That is, find all of the `div` tags with the `class` attribute which contains the string `views-row`. 

Next to grab the name, breeds, and ages of these pets, we’ll grab the children of each pet HTML object. For example:

In [5]:
head = "views-field views-field-field-pp-"
for pet in pets:
    name = pet.find('div', {'class': head + 'animalname'}).get_text(strip=True)
    primary_breed = pet.find('div', {'class': head + 'primarybreed'}).get_text(strip=True)
    secondary_breed = pet.find('div', {'class': head + 'secondarybreed'}).get_text(strip=True)
    age = pet.find('div', {'class': head + 'age'}).get_text(strip=True)
    print(name, primary_breed, secondary_breed, age)

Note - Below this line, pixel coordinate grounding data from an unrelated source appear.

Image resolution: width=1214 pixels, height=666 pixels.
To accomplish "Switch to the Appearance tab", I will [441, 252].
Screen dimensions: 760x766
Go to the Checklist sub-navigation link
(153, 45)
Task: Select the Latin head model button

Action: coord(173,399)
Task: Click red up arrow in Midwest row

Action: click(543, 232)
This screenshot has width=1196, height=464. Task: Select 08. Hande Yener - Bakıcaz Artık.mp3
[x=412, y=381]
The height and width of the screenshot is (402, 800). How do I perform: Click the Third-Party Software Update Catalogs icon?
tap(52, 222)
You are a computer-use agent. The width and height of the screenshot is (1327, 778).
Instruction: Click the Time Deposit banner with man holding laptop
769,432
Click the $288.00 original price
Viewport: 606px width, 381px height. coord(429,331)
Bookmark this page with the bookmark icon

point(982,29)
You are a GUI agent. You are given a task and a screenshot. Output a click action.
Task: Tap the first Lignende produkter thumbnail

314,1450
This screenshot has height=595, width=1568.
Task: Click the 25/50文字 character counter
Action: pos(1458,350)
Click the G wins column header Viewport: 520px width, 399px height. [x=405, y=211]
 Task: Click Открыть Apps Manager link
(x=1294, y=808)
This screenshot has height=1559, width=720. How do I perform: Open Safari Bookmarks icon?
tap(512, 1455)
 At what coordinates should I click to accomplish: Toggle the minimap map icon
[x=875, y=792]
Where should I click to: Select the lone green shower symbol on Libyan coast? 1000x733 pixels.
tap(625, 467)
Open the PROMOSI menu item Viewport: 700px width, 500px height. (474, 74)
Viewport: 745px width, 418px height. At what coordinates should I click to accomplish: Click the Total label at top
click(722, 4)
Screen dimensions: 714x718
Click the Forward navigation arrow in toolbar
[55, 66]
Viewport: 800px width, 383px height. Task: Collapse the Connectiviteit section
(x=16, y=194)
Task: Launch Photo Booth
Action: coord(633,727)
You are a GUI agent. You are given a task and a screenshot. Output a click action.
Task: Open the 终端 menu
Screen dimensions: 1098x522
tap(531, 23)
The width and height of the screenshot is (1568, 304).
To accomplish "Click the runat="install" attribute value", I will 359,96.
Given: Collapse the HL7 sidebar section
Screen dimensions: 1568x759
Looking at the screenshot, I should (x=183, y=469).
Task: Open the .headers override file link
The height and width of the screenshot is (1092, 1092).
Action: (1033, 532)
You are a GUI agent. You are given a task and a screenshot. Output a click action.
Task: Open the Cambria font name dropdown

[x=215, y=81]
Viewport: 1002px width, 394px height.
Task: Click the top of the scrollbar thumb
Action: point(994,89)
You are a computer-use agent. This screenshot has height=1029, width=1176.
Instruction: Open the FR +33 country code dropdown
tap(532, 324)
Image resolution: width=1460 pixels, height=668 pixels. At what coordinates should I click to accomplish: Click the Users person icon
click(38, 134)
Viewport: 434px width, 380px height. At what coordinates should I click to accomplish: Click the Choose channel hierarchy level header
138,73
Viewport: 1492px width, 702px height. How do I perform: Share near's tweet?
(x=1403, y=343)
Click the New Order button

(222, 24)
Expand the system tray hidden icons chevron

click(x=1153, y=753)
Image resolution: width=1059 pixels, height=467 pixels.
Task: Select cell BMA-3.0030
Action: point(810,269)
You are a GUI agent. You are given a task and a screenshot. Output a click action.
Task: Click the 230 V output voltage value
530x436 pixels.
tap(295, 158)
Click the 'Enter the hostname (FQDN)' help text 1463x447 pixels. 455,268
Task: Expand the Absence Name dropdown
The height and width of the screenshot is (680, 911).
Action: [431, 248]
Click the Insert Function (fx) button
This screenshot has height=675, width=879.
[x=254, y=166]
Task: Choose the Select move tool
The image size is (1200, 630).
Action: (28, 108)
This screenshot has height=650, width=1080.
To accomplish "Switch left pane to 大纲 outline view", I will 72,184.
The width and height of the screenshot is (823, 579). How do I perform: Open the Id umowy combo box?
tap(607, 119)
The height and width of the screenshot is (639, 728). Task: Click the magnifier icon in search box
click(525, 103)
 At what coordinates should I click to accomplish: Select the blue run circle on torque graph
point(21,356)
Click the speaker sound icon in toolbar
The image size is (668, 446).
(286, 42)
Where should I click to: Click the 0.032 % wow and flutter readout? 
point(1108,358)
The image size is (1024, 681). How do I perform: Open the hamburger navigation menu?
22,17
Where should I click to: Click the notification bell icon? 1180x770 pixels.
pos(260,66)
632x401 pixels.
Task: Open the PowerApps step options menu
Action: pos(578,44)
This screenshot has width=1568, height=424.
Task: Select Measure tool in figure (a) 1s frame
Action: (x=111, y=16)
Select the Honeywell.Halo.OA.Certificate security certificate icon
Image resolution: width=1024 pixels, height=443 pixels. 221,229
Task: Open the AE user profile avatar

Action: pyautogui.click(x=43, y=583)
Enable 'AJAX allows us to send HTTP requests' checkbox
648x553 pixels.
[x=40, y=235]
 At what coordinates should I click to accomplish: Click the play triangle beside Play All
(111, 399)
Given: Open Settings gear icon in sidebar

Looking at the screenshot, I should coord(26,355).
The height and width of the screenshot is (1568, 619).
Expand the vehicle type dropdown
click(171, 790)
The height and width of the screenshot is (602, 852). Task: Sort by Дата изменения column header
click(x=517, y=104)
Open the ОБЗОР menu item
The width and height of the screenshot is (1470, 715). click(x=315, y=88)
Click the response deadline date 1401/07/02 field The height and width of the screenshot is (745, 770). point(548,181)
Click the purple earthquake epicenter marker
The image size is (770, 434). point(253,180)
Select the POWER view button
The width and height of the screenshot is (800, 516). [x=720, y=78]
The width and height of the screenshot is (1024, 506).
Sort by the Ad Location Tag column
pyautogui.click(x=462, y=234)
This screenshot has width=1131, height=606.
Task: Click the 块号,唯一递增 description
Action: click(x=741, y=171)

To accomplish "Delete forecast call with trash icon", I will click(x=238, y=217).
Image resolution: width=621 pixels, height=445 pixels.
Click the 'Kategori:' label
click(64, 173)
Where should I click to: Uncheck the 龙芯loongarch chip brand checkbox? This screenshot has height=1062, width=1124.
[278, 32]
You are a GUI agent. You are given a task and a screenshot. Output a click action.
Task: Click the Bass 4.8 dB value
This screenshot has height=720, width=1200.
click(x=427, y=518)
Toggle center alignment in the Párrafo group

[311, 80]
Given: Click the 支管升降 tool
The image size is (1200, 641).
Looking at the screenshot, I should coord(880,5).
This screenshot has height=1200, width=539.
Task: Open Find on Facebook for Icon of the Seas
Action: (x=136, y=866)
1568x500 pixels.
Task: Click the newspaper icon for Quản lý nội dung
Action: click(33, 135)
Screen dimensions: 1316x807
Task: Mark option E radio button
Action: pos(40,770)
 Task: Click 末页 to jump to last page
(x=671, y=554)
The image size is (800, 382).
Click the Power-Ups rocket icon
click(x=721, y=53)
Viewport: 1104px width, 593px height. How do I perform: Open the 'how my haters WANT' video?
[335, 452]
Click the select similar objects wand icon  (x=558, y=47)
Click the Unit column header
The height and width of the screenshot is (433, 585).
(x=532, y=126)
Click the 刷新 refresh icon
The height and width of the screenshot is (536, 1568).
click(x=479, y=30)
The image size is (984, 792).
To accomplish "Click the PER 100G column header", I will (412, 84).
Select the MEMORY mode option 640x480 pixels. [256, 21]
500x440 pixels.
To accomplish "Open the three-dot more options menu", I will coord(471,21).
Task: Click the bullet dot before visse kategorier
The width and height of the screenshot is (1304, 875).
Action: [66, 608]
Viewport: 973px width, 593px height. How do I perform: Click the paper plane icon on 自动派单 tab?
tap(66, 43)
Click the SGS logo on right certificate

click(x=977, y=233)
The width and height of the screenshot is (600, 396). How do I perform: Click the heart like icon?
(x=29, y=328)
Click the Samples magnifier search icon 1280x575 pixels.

Kobe Cane Corso  Age:1 year 8 months
Roxy Terrier, American Pit Bull Mix Age:1 year 6 months
Bear Retriever, Chesapeake Bay Mix Age:2 years 5 months
Chloe Akita Mix Age:5 years 0 months
Drew Retriever, Labrador Retriever, Golden Age:2 years 0 months
Harley Terrier, American Pit Bull Mix Age:2 years 0 months
Sadie Great Dane Retriever, Labrador Age:8 years 11 months
Megrita Dutch Shepherd Mix Age:5 years 0 months
Molly Mastiff Rottweiler Age:8 years 0 months
Butterbean Terrier, Jack Russell  Age:7 years 0 months
Rowdy Rottweiler Mix Age:6 years 0 months
Marco Spaniel, American Cocker  Age:5 years 0 months
Eva Boxer Mix Age:6 years 0 months
Stew Chihuahua, Short Coat Mix Age:7 years 0 months
Rudy Doberman Pinscher  Age:3 years 2 months
Tom Beagle  Age:10 years 0 months
Walnut Terrier, American Pit Bull Mix Age:4 years 0 months
Sandy May Coonhound Mix Age:7 years 0 months
Bruno Vizsla, Smooth Haired Beagle Age:1 year 6 months
Fen Pointer Mix Age:1 year 7 months
Madre Terrier, American Pit

where each call to `find` is getting the children of a pet object, in particular, the `div`s with `class` attributes which look like `views-field views-field-field-pp-*`. Feel free to replace the above code with the cat or small animal pages provided and see how the output changes.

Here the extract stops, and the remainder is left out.